*** Opening DATASET EXCERPTS ***

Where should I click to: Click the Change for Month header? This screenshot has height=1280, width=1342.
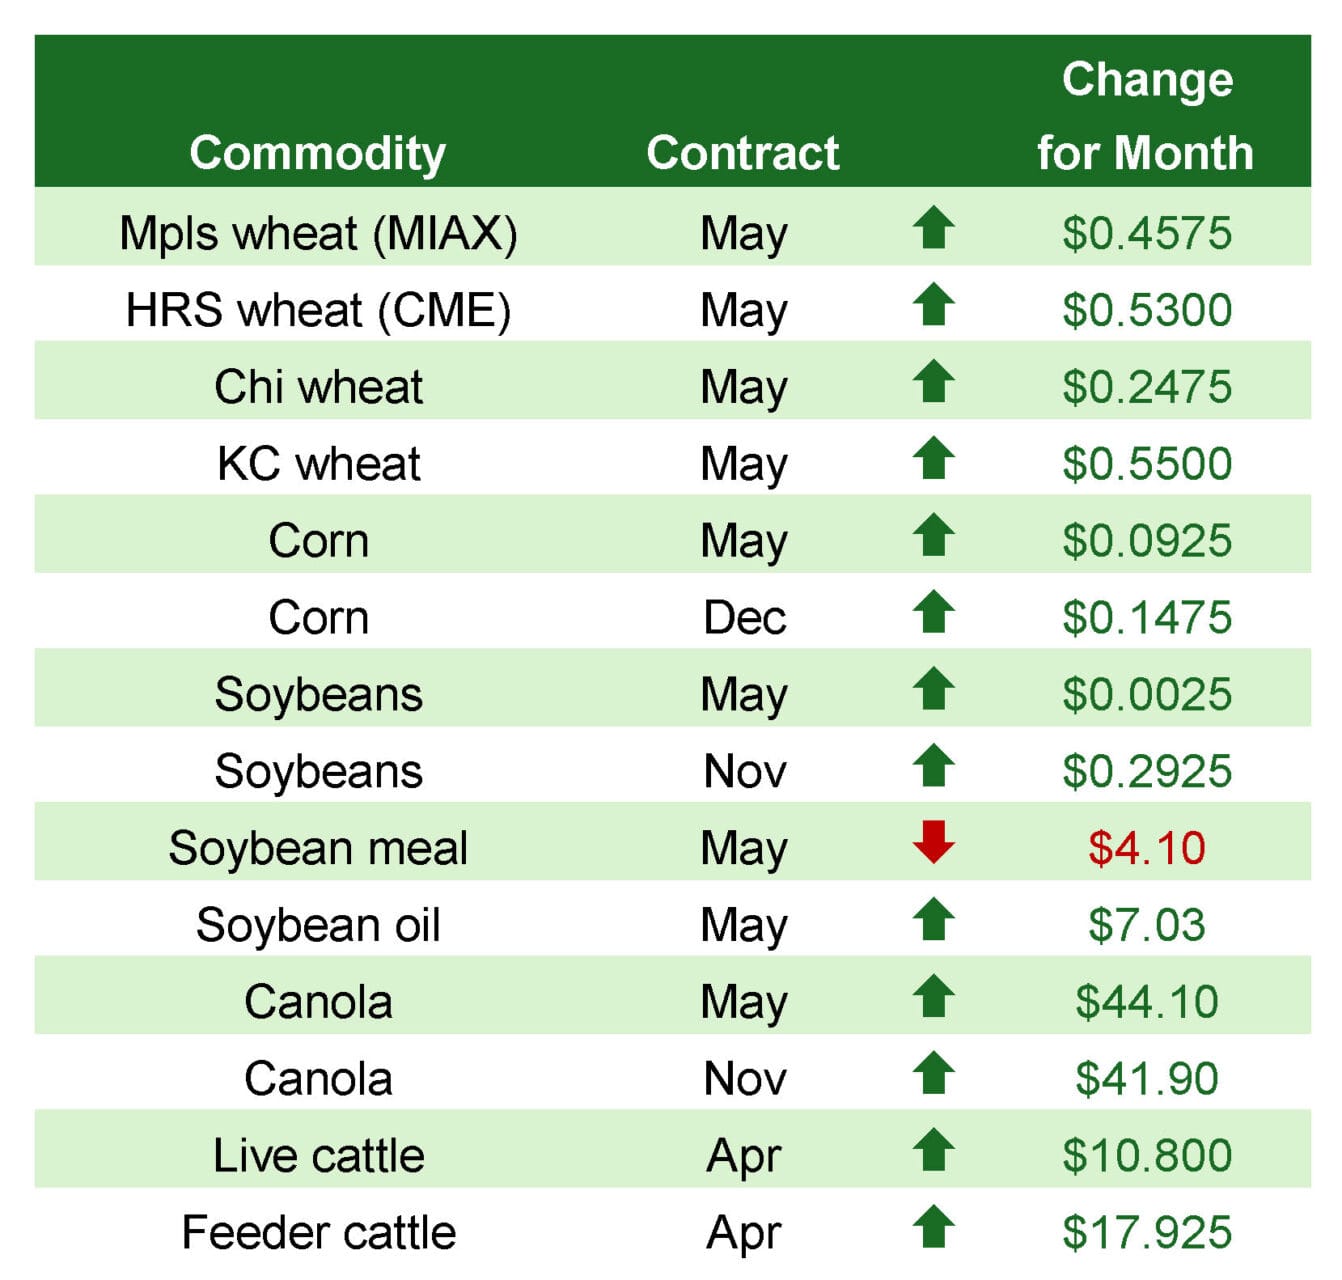coord(1146,116)
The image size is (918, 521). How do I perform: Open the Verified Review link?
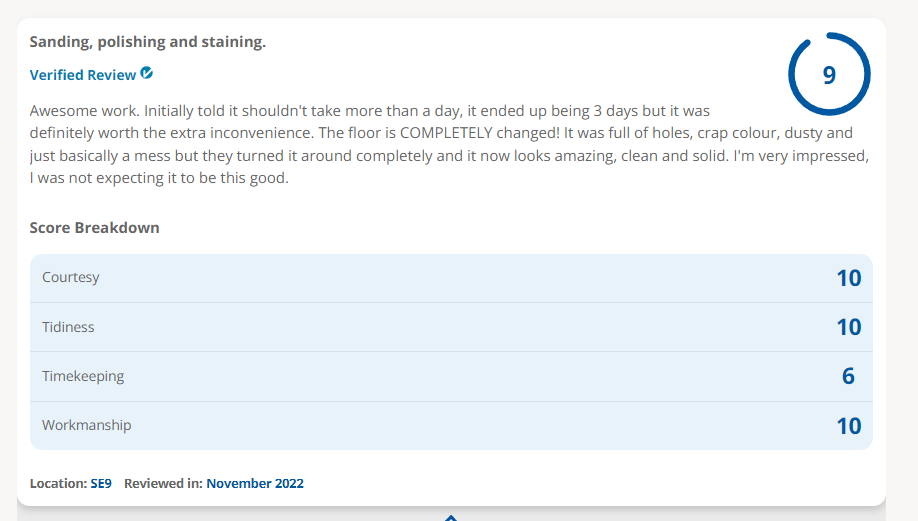point(83,75)
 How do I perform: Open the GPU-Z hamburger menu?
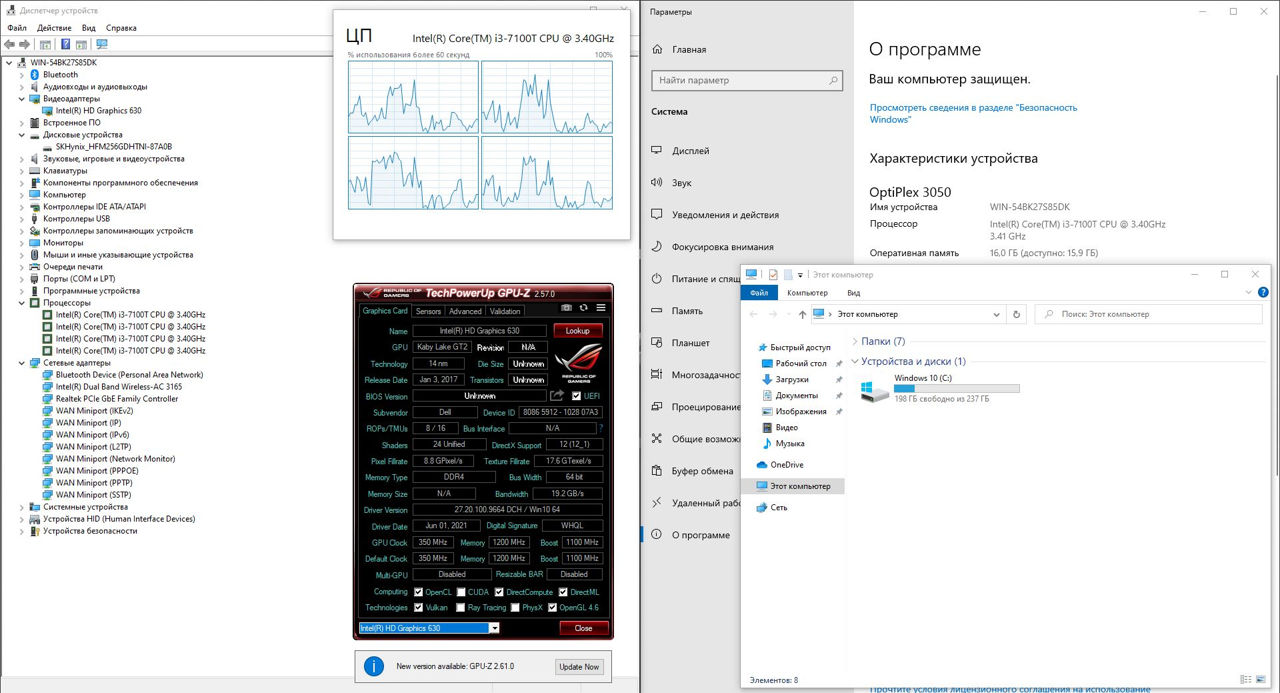(x=601, y=308)
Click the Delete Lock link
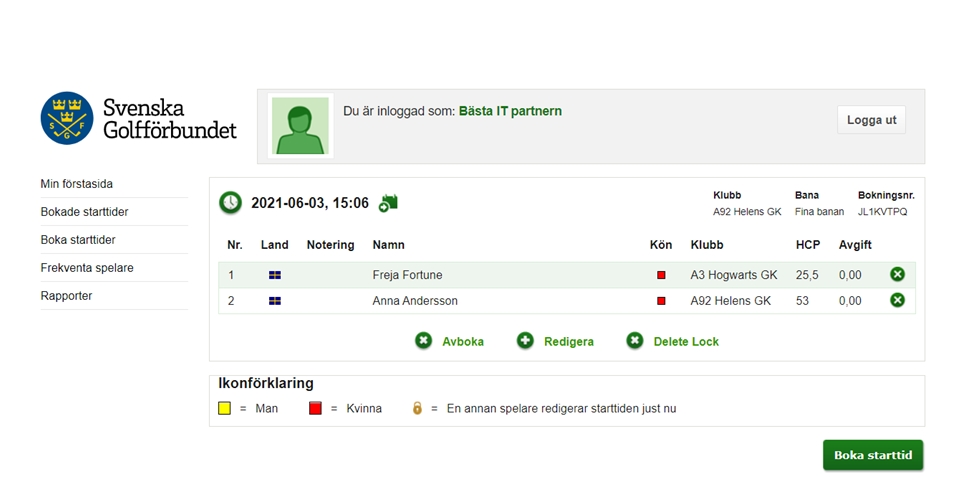The image size is (960, 501). tap(686, 342)
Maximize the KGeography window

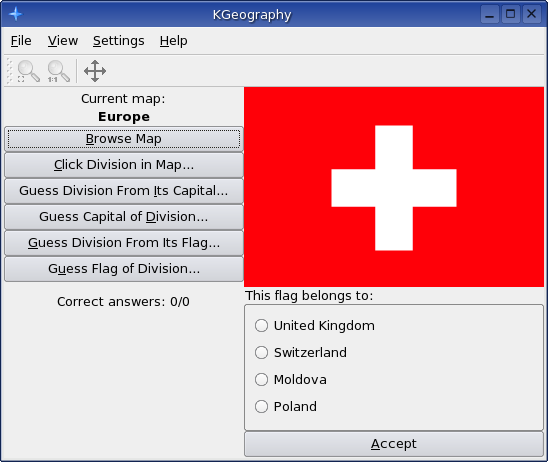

*** Closing DATASET EXCERPTS ***

▶ _YOUR OBJECTIVE_: Extract, verbatim and alone, the lines from the line that contains "Click the Delete Lock link" to the last line of the records, inclusive; drop any picture.

▶ _OUTPUT OF THE TASK_:
Click the Delete Lock link
The image size is (960, 501). tap(686, 342)
Maximize the KGeography window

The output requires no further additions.